In Aldridge’s hands, female stereotypes are pushed beyond the edge of exaggeration into a surreal world of dark social commentary. A desperate red lipped homemaker stabs an imperfect birthday cake with a huge kitchen knife, a woman in plastic lingerie breaks down over a sliced half grapefruit, a deadpan woman in a tight green dress and red heels is stuffed into the under sink area normally reserved for rubber gloves and toilet cleaner, and a robotic mother in thigh high boots and a perfect black ensemble strides through a gaggle of soccer playing boys (a weird futuristic “soccer mom”). In nearly every situation, the subject has been pushed to an emotional extreme: either anesthetized like a mannequin or on the verge of losing control.

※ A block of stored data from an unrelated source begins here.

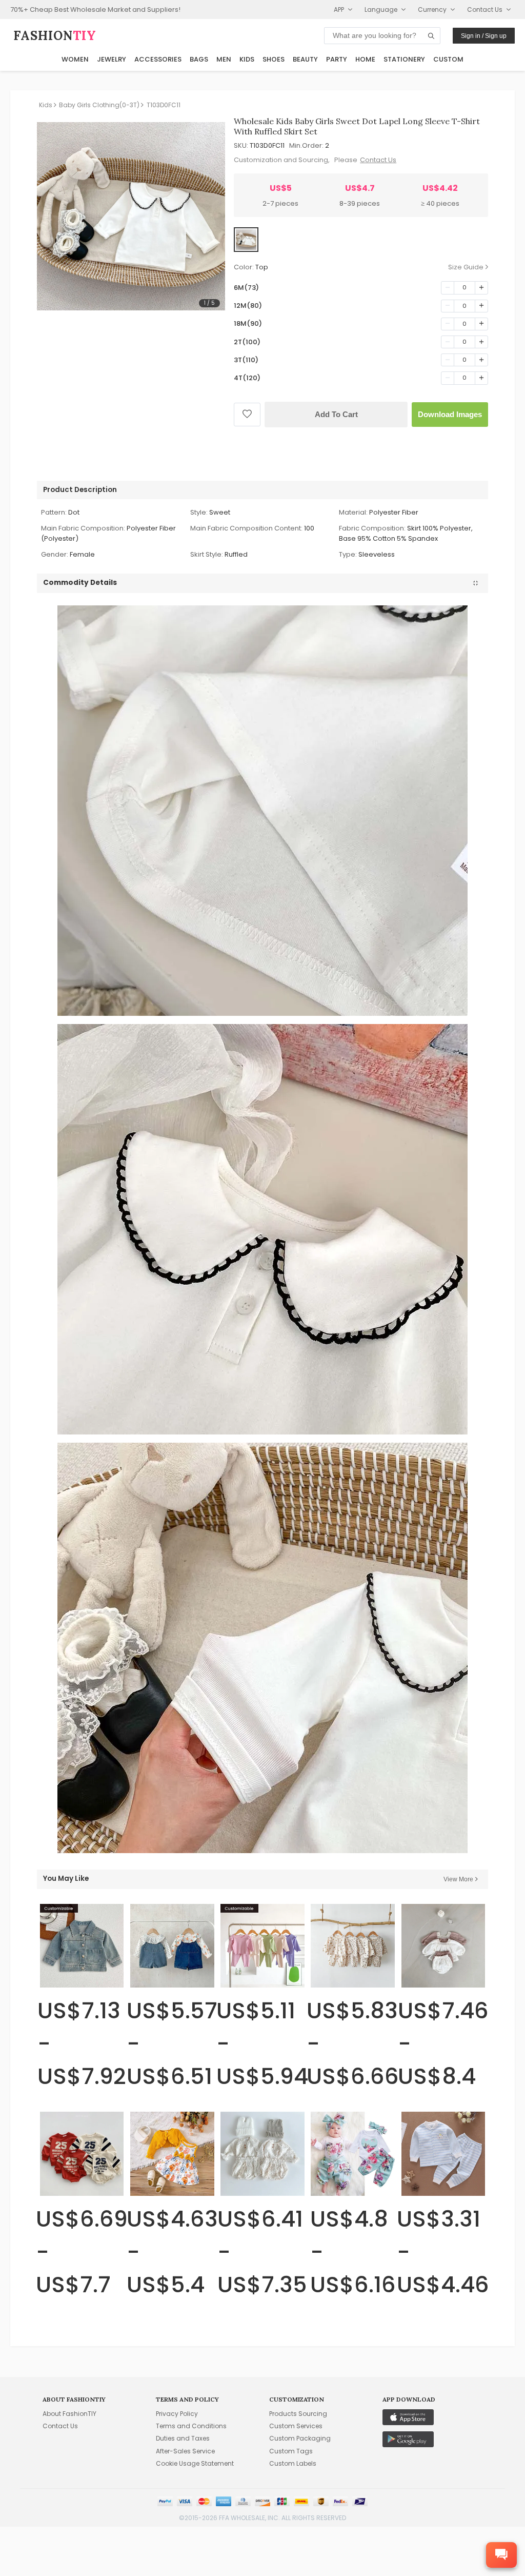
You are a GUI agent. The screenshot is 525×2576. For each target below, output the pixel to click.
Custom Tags (291, 2451)
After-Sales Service (185, 2451)
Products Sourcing (298, 2413)
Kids (246, 59)
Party (336, 59)
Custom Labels (292, 2463)
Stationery (404, 59)
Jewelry (111, 59)
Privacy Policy (177, 2413)
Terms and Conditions (191, 2426)
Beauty (305, 59)
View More (458, 1879)
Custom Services (295, 2426)
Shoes (273, 59)
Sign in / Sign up (484, 36)
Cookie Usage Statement (195, 2463)
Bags (199, 59)
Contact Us (378, 160)
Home (365, 59)
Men (223, 59)
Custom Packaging (300, 2438)
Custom (448, 59)
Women (75, 59)
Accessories (157, 59)
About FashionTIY (69, 2413)
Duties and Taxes (183, 2438)
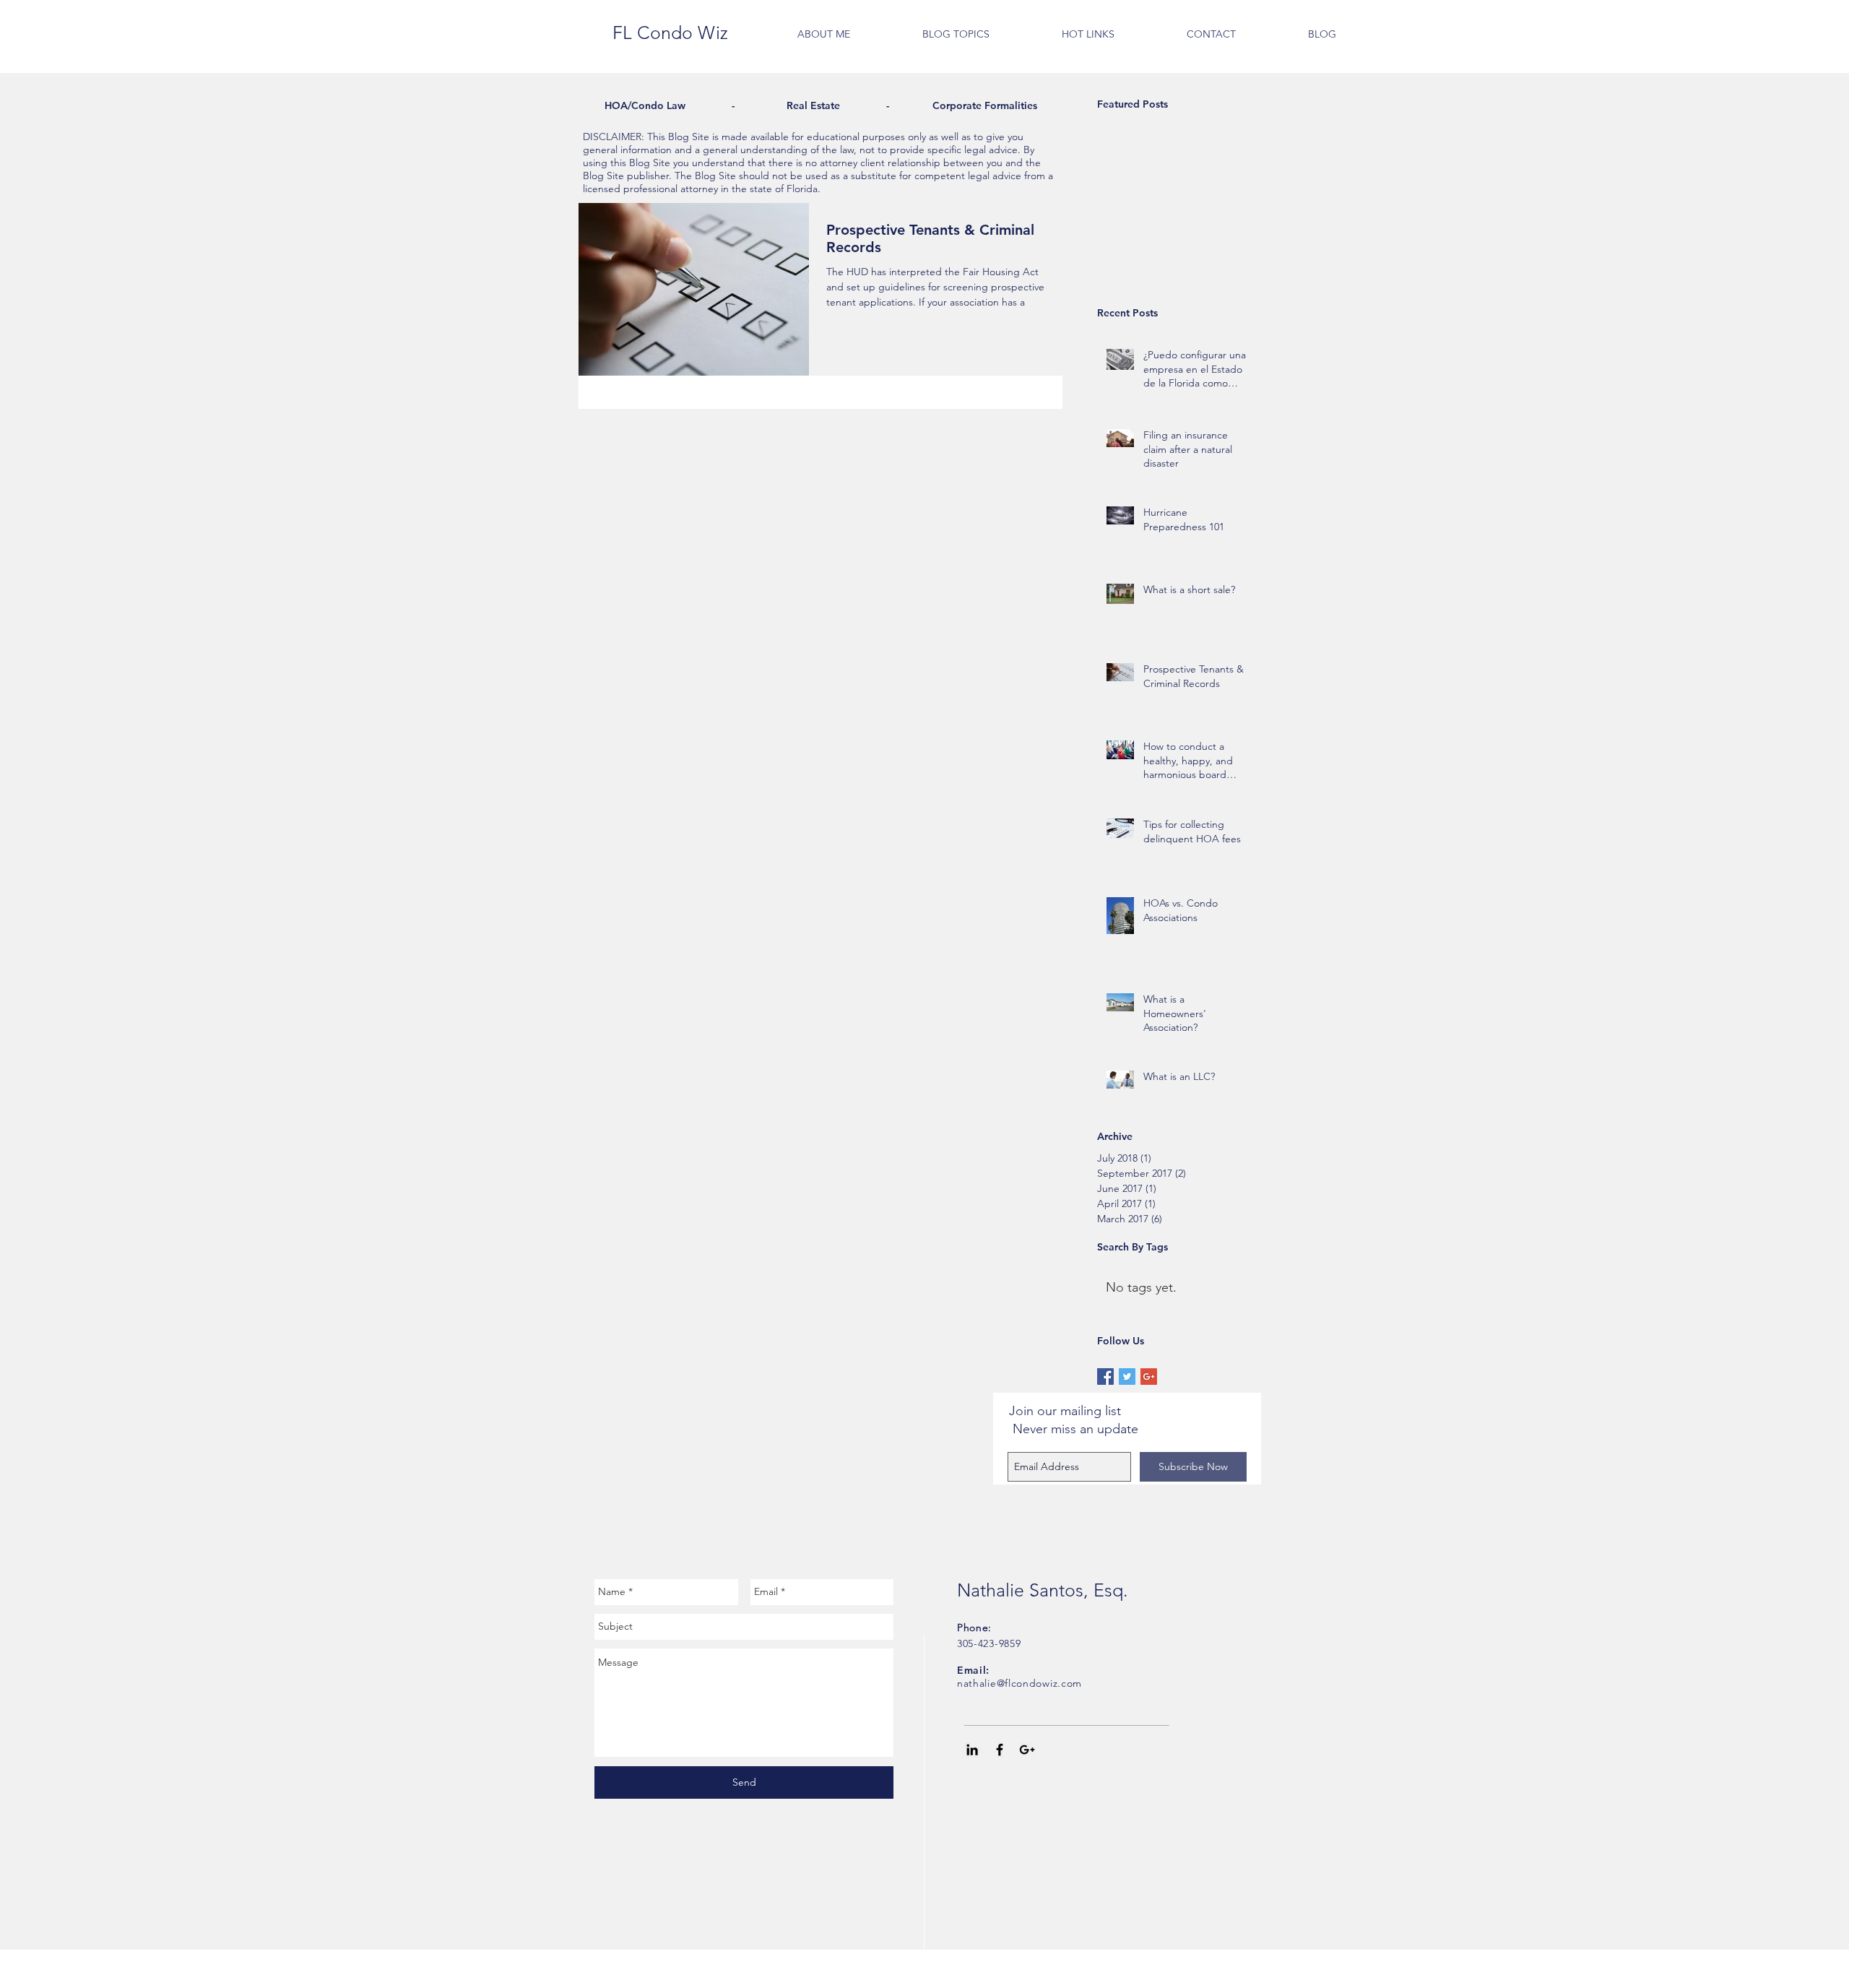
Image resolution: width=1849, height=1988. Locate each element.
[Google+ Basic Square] (1148, 1376)
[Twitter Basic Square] (1127, 1376)
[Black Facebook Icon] (1000, 1750)
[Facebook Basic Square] (1105, 1376)
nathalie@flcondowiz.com (1019, 1683)
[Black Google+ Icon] (1027, 1750)
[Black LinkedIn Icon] (972, 1750)
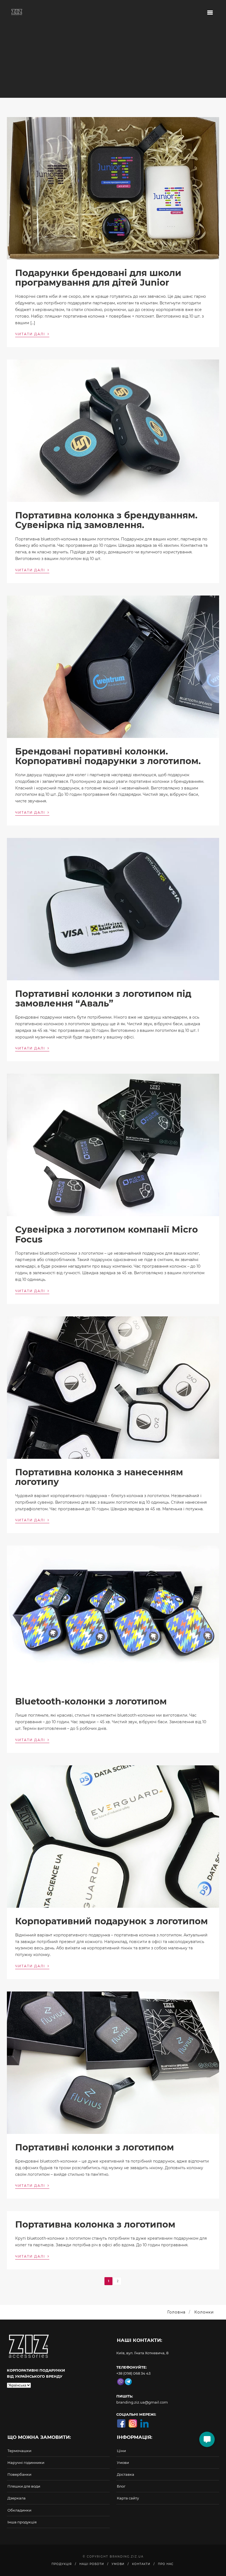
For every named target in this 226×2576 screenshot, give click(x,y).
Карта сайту (128, 2498)
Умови (123, 2462)
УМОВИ (118, 2564)
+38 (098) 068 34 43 (133, 2373)
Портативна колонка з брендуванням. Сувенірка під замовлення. (106, 520)
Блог (121, 2486)
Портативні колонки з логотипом (94, 2147)
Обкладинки (19, 2510)
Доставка (125, 2474)
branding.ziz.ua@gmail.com (142, 2402)
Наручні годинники (25, 2462)
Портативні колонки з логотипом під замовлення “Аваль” (103, 998)
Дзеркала (16, 2498)
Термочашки (19, 2450)
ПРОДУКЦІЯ (62, 2564)
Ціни (121, 2450)
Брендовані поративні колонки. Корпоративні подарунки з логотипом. (108, 756)
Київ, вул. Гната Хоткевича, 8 (142, 2353)
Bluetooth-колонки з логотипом (91, 1701)
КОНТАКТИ (141, 2564)
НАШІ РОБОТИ (91, 2564)
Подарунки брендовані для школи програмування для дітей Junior (98, 277)
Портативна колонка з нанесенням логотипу (99, 1477)
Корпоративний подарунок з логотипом (111, 1921)
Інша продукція (22, 2522)
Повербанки (19, 2474)
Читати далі (32, 334)
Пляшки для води (23, 2486)
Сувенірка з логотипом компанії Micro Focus (106, 1234)
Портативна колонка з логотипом (95, 2224)
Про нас (165, 2564)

A scene of a smashed dinner tray, an overstuffed Cadillac full of shopping bags and packing trunks, or an overdone dinner party dripping in glamorous boredom all have their own sense of cliché, but Aldridge takes them somewhere new with his use of color. In nearly every image (even the most muted ones), it’s as if he has consciously taken out the color wheel to target complementary pairs. A zoned out woman dries her hair in a bathroom full of acidic greens and orange pinks: green tile, red towel, green slip, pink slip, green curtains, orange hair dryer, plastic rings in both colors – it’s a symphony in hot, matchy matchy contradiction. These kinds of opposites are everywhere in this show: a bright yellow and red checkerboard floor, blue water behind an orange bikini clad woman, orange soccer uniforms against electric green turf, a dramatic red dress against a green floral carpet; they all add visual tension to the already inflated scenes.
While at first glance it might be easy to mistake these fashion images for fun-loving visual camp, I like the way they grow darker and more depressing with more sustained looking. Everything is just so but blown to the point of parody, like scenes of zombies in overdone gilded prisons.
Collector’s POV: The works in this show are priced between $5150 and $15500 (with many intermediate prices), generally based on size. Aldridge’s work is not widely available in the secondary markets, although a handful of lots have come up for auction in recent years; prices for those lots ranged between roughly $6000 and $12000.